Given records:
::::

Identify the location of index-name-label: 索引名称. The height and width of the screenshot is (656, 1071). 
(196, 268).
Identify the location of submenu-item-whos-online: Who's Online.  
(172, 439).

::::

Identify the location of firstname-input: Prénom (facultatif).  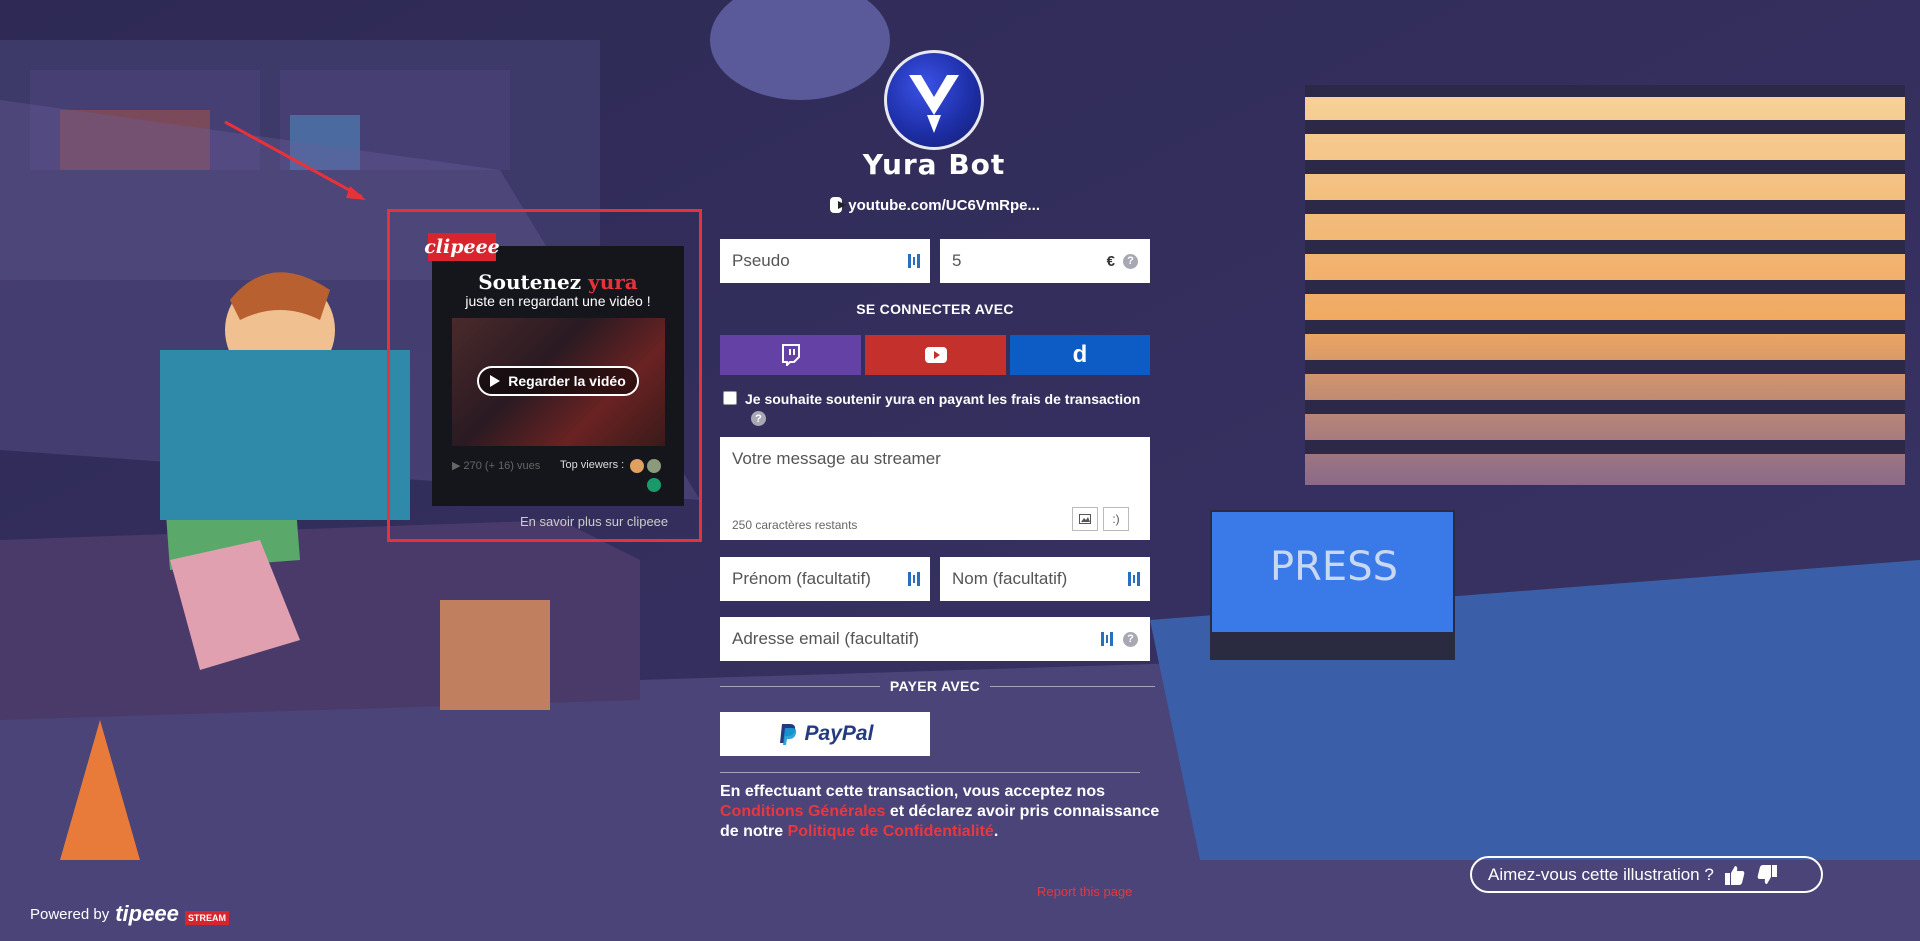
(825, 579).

::::

Aim of the exercise: Could you give the material again, only from the line with "Identify the location of index-name-label: 索引名称." up to and including the line with "(172, 439).", switching "location" to "position" and leaving everything else unchanged?

Response:
Identify the position of index-name-label: 索引名称. The height and width of the screenshot is (656, 1071). 
(196, 268).
Identify the position of submenu-item-whos-online: Who's Online.  
(172, 439).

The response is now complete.